More Cool Dave Wallace Photos: The Corvair Van Jump

When we first fired up the Junkyard we ran a news item on photos of Dave Wallace’s Road Runner from back when it was new in 1969. If you don’t know Wallace (D2), he’s a longtime gearhead journalist, having been involved in the likes of Drag News, Hot Rod, and Petersen’s Drag Racing magazines. His dad is D1, a photographer for Drag News, so D2 started working at San Fernando when he was still a zygote. He had the type of SoCal hot rodder’s fun that you’d expect in the early ’60s, then served as an MP in Vietnam, and came back for the explosion of drag racing. He’s currently a nitro hippie with an ad agency and a freelance side gig. He’s also our friend, so we can claim we know a guy who is in the Drag Racing Hall of Fame. Part of being Dave’s pal is getting in on his weekly barrage of nitro-tastic emails, and part of being us is dragging more words out of him so we can share more of his world with you.

So there’s the background of why we have this photo. Dave’s story (mildly edited) is below it.

Baker Corvair van wheelie

“Don Baker was the first of my childhood chums to get his license, lucky duck; he turned 16 in February 1965, whereas this October baby had to suffer through that entire (sophomore) school year without one.  On those rare occasions when he could get the keys to his father’s Corvair van, our favorite thing to do was imitate the then-new Little Red Wagon near my house in Sepulveda, in the San Fernando Valley section of Los Angeles.

The only way to get that pathetically underpowered, back-motored van airborne was  by hitting the double-bump intersection in the background at 50-plus mph. Yeah, it was real hard on the front suspension, but what did we know, or care? Running down the center of Noble Ave. (the north-south street in background) was a drainage channel. If no one was coming across Rayen St. (forcing him to abort) and Don was going fast enough when he hit the ditch, the front suspension would compress hard on its stops, then jerk the ultralight front end skyward.

We discovered this unadvertised benefit to Chevrolet’s back-motored, flat-six layout by accident one night when my buddy forgot about the double drainage dips on Rayen and failed to slow down.  We were both bounced off of the headliner, and suspected that the front wheels had left the ground. Another pass was clearly in order (for research purposes)!
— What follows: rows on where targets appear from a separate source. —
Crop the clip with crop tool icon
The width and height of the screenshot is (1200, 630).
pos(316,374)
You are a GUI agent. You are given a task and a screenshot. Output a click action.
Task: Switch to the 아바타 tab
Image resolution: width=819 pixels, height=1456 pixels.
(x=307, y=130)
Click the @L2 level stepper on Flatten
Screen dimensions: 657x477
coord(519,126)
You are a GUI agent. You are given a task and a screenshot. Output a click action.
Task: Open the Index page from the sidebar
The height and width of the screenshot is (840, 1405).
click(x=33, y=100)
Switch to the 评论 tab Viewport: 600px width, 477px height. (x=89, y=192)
So, Don dropped me off at the curb to warn him of any approaching vehicles from Noble Ave., then made another approach, even faster. Sure enough, his tires actually cleared the pavement! A new sport was born for bored Valley guys. From that night on, whenever he’d drive me home, he’d hit the bump a little faster and harder.  We knew we were ‘on a good one’ when his dad’s magnetic St. Christopher statue jumped off the metal dash.

On the day of the photo, I borrowed the fixed-lens, 35mm camera that my dad used at San Fernando Raceway, bought a roll of film (remember film?), and shot Gawd knows how many passes (one shot per ‘run’). My buddy recalls that his best attempt that day was the last one, which ripped the fuel lines from both carburetors, spraying gas onto the red-hot engine. Amazingly, he was able to shut it off and avert the entire van bursting into flames.
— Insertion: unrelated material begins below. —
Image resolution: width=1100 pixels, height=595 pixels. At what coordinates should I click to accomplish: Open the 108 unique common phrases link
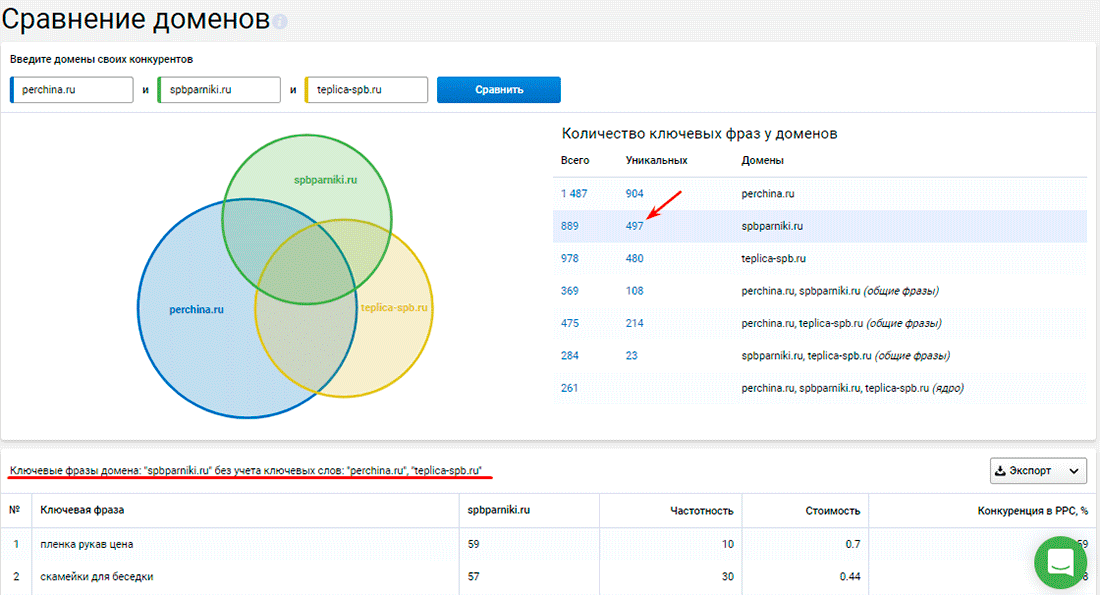point(634,291)
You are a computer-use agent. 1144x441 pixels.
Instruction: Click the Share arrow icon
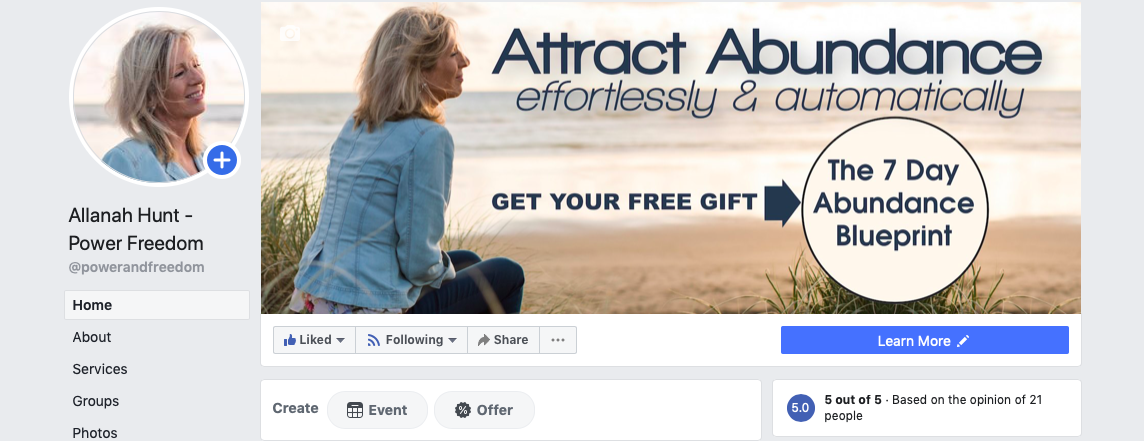point(483,340)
We never showed this trannie to anyone for 25 years. Around 1990, I stumbled onto the slide and ordered a set of 8x10s for Don, and me, and his father (who’s now 82). His dad looked at it for the longest time, then said something like, “Y’know, the Chevy dealer and I never could figure out why the front end kept failing, especially since I never hauled anything heavier than my family.”
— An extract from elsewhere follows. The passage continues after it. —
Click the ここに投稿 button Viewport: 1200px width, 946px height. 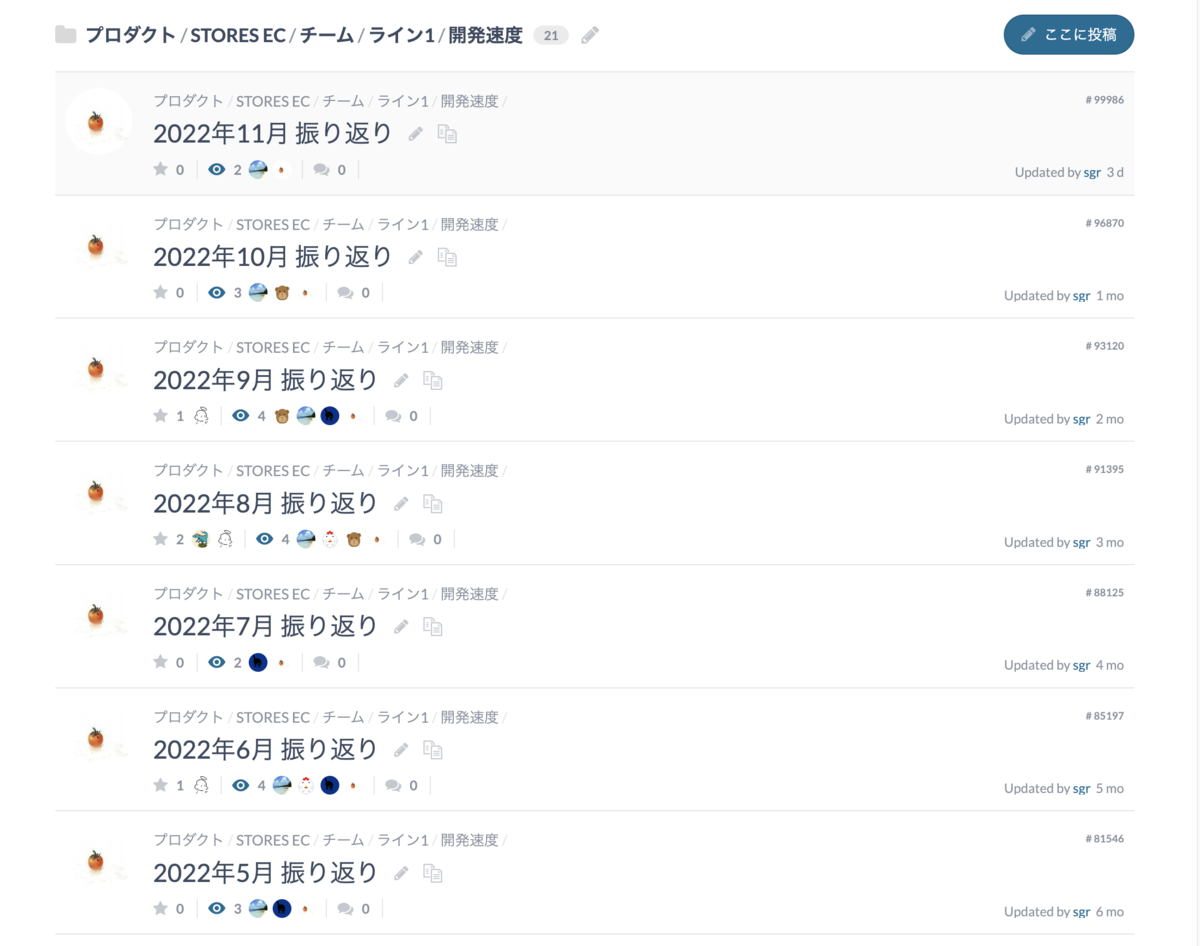tap(1069, 35)
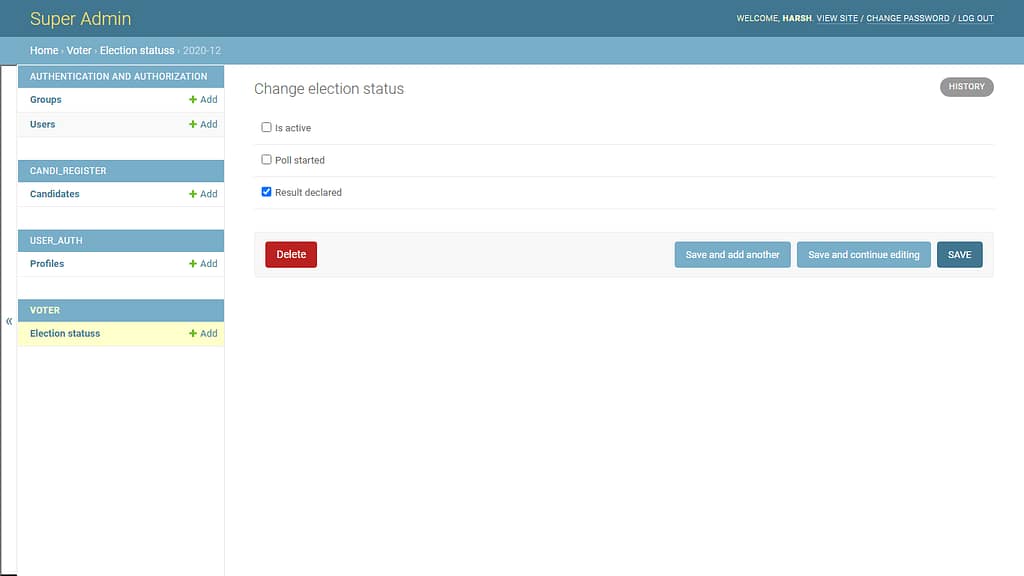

Fast approaching 60 (in February), Don is one of only two of our childhood gearhead pals still into cars.  He drives a trick ’38 Willys two-door sedan (with a ’41 front end), powered by a big-block Chevy. Like me, he fled Los Angeles for the Sierra foothills. Together with his wife and two sons, he operates two successful restaurants in Auburn and Lincoln, California. I had lunch with him at the Auburn joint, Awful Annie’s, just last week. Our wheelstands of 1965 came up in conversation, as they always do.”

Don Baker

Don Baker at his “Hot Rod Table” inside Awful Annie’s Restaurant in the Old Town district of Auburn, California.